▶ **Problem details**: Only the lines from the one containing "Switch to the package.json editor tab" through the last line of the data are to be written out, exactly and in full.

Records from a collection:
• • • • •
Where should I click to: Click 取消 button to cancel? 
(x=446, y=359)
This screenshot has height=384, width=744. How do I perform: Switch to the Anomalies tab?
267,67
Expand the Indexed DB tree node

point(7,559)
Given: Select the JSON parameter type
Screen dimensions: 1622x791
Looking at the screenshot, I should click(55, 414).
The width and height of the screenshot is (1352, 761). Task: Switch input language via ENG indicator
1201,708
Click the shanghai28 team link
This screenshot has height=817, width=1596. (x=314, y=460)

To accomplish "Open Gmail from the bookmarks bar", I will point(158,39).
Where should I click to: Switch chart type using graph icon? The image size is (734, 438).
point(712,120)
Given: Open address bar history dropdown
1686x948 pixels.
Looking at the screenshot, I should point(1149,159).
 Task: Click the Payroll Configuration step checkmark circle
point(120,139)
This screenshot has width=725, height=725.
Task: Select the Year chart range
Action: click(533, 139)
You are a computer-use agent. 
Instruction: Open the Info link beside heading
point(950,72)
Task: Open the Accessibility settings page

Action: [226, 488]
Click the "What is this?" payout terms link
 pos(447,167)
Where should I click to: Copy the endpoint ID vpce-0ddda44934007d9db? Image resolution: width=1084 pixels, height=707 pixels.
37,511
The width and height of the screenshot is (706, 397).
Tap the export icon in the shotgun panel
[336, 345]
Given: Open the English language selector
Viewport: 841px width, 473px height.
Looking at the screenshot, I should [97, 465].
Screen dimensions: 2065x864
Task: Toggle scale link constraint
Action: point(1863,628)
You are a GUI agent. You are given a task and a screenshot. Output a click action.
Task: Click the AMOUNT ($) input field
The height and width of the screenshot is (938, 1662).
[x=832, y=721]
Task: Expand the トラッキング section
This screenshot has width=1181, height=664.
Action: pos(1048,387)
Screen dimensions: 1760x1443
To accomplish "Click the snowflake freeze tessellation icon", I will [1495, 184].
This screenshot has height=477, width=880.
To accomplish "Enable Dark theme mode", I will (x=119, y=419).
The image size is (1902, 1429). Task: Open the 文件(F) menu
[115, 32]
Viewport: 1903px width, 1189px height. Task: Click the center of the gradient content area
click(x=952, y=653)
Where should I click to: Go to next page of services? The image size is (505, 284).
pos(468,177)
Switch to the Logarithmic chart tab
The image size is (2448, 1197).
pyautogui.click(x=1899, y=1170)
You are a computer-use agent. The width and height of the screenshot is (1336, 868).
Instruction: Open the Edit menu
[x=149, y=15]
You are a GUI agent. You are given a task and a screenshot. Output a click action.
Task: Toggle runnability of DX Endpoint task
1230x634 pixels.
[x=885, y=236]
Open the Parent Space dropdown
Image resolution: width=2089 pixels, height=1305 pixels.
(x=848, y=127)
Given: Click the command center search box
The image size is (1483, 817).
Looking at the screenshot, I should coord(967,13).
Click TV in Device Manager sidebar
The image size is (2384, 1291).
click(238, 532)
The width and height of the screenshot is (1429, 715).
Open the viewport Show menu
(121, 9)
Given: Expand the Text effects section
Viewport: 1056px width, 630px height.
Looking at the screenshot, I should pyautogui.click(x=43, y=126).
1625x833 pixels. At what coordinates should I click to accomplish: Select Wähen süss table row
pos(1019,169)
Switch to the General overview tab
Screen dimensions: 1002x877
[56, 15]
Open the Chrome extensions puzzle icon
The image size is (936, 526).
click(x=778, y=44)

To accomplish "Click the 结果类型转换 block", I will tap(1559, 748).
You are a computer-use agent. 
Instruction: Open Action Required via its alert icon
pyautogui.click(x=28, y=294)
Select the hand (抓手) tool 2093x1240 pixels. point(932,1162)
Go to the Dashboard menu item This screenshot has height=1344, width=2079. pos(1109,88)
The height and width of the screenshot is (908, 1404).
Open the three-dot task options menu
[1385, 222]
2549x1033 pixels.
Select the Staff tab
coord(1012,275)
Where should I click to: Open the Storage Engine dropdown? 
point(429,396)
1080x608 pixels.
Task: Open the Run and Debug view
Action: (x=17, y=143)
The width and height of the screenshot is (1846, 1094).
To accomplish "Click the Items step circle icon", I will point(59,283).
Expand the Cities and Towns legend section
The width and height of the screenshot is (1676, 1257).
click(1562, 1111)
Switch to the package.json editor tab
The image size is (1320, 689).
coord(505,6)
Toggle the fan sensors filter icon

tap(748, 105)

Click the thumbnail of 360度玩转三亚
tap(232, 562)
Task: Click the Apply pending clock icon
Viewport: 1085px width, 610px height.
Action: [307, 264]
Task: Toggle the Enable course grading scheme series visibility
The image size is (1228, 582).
• • • • •
▶ **Result for this exercise**:
Switch to the package.json editor tab
The image size is (1320, 689).
coord(505,6)
Toggle the fan sensors filter icon

tap(748, 105)

Click the thumbnail of 360度玩转三亚
tap(232, 562)
Task: Click the Apply pending clock icon
Viewport: 1085px width, 610px height.
Action: [307, 264]
Task: Toggle the Enable course grading scheme series visibility
The image size is (1228, 582).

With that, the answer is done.